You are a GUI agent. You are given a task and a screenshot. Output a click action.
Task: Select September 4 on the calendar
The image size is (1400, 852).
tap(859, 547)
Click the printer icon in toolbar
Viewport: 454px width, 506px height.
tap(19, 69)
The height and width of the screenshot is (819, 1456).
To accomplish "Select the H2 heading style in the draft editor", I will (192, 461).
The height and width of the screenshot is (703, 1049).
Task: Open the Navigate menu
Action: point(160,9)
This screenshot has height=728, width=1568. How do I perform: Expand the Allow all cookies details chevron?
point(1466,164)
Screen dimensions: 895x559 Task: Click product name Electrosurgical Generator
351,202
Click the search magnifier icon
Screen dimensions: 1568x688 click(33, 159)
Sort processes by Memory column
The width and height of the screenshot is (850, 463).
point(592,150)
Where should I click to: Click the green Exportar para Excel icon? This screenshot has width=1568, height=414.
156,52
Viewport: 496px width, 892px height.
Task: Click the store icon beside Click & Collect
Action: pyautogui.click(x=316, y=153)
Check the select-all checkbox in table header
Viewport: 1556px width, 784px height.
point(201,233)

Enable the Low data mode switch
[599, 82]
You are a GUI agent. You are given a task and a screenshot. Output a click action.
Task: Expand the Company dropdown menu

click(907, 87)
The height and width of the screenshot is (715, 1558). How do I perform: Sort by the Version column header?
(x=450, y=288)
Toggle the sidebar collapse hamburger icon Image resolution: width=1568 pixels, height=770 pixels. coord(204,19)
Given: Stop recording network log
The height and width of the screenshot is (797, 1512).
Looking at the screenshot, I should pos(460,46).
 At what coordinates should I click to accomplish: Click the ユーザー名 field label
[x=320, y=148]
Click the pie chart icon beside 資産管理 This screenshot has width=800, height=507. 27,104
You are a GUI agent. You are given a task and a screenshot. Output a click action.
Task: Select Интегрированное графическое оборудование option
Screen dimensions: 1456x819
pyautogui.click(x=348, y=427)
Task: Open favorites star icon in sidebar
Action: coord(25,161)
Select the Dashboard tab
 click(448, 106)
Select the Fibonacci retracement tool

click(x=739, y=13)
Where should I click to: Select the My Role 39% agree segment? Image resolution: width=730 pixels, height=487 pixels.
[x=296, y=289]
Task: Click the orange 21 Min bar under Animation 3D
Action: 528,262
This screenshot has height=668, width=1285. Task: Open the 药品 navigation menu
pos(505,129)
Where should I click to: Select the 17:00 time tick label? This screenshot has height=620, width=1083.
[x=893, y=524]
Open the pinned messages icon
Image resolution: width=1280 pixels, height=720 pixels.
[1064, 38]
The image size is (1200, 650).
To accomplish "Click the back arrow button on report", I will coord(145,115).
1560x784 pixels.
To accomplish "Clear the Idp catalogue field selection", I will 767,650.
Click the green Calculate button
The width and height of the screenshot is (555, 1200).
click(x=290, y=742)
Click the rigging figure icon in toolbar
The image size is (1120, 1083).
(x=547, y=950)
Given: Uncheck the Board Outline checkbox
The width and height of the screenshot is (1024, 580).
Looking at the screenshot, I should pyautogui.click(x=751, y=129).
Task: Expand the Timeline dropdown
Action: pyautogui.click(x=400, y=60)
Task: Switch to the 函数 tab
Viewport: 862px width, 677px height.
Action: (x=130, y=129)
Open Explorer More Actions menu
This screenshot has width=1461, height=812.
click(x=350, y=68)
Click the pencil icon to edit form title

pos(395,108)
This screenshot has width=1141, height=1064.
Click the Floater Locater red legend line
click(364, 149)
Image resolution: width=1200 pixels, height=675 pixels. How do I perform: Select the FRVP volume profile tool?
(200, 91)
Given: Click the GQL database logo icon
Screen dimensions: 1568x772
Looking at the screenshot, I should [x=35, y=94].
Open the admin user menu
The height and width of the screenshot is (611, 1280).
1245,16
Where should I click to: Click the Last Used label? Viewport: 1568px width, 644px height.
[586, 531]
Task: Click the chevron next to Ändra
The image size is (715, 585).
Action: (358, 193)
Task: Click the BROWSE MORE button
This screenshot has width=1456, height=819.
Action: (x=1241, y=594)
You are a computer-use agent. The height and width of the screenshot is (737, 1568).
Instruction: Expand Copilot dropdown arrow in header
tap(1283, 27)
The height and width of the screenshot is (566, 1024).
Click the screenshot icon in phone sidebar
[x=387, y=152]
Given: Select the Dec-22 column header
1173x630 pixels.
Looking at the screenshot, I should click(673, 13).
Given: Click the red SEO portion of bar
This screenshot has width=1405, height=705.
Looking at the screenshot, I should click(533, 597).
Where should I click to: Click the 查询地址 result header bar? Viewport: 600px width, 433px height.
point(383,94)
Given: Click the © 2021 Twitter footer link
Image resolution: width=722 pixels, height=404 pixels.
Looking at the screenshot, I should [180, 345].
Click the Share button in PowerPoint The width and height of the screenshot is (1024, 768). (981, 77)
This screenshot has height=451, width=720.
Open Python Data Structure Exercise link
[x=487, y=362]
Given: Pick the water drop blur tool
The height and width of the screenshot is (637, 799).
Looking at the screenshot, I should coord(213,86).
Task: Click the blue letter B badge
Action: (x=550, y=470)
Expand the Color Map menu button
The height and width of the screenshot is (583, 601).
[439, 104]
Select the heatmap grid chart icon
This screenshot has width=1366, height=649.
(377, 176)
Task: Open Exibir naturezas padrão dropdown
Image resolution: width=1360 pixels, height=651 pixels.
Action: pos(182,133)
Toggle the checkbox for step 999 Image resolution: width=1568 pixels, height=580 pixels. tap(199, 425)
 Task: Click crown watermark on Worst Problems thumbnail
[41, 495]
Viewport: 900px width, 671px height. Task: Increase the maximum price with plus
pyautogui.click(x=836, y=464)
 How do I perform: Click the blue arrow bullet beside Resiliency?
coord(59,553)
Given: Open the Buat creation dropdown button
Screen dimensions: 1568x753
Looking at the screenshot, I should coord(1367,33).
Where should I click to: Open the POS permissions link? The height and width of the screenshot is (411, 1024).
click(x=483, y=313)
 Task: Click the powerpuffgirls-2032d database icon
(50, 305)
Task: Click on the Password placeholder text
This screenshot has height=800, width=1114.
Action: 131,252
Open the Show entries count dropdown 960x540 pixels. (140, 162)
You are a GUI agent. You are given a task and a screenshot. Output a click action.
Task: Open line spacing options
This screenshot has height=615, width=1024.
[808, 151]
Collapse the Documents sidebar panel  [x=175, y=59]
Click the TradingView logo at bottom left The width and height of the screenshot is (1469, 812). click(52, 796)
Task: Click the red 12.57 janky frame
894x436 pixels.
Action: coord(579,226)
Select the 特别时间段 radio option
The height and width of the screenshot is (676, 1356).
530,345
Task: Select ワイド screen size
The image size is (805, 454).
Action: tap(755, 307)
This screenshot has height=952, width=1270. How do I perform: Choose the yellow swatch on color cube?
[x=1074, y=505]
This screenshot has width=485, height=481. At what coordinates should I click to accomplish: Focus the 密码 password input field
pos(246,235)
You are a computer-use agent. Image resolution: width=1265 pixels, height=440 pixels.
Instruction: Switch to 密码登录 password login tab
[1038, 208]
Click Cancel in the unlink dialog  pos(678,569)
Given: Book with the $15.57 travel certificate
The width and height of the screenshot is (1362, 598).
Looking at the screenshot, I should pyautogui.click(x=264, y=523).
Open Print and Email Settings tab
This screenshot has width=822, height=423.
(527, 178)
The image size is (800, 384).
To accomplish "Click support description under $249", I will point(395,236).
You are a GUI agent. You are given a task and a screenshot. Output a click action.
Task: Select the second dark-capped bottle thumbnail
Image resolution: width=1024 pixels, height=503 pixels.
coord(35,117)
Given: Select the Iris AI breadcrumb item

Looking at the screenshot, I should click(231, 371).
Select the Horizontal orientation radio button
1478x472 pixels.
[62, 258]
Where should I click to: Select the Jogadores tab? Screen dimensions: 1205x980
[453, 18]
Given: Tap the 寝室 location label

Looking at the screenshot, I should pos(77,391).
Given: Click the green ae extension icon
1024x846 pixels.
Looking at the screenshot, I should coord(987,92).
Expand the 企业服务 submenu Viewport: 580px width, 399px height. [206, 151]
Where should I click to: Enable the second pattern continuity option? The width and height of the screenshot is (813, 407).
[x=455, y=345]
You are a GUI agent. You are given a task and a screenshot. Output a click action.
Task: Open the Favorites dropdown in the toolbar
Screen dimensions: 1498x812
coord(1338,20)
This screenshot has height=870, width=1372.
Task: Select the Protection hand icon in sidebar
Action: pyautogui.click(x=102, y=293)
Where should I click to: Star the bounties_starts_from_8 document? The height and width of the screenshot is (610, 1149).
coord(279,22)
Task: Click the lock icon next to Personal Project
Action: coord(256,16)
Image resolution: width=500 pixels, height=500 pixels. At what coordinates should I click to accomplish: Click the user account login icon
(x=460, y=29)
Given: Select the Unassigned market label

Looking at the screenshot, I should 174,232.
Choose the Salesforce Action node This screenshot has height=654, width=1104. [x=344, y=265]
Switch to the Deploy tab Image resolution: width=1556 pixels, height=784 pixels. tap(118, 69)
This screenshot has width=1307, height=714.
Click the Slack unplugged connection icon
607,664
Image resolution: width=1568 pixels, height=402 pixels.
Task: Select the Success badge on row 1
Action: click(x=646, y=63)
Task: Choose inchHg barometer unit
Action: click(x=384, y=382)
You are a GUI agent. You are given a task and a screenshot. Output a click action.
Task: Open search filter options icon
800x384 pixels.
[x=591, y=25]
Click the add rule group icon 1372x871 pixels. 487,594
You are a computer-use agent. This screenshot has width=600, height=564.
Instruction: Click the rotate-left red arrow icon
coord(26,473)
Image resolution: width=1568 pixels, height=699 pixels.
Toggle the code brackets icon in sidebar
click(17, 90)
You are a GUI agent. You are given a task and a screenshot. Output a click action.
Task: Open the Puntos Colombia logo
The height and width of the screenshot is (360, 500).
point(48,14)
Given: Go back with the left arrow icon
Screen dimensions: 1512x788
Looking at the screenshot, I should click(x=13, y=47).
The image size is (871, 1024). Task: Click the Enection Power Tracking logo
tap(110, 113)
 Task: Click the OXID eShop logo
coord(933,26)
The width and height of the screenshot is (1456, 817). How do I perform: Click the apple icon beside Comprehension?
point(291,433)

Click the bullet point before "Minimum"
········
> TASK BRIEF
Report every line of the data above that contains the string "accomplish". Case counts.

> ANSWER TO THE TASK
To accomplish "Select the H2 heading style in the draft editor", I will (192, 461).
 At what coordinates should I click to accomplish: Click the ユーザー名 field label
To accomplish "Click the back arrow button on report", I will coord(145,115).
To accomplish "Clear the Idp catalogue field selection", I will 767,650.
This screenshot has width=485, height=481. At what coordinates should I click to accomplish: Focus the 密码 password input field
To accomplish "Click support description under $249", I will point(395,236).
Image resolution: width=500 pixels, height=500 pixels. At what coordinates should I click to accomplish: Click the user account login icon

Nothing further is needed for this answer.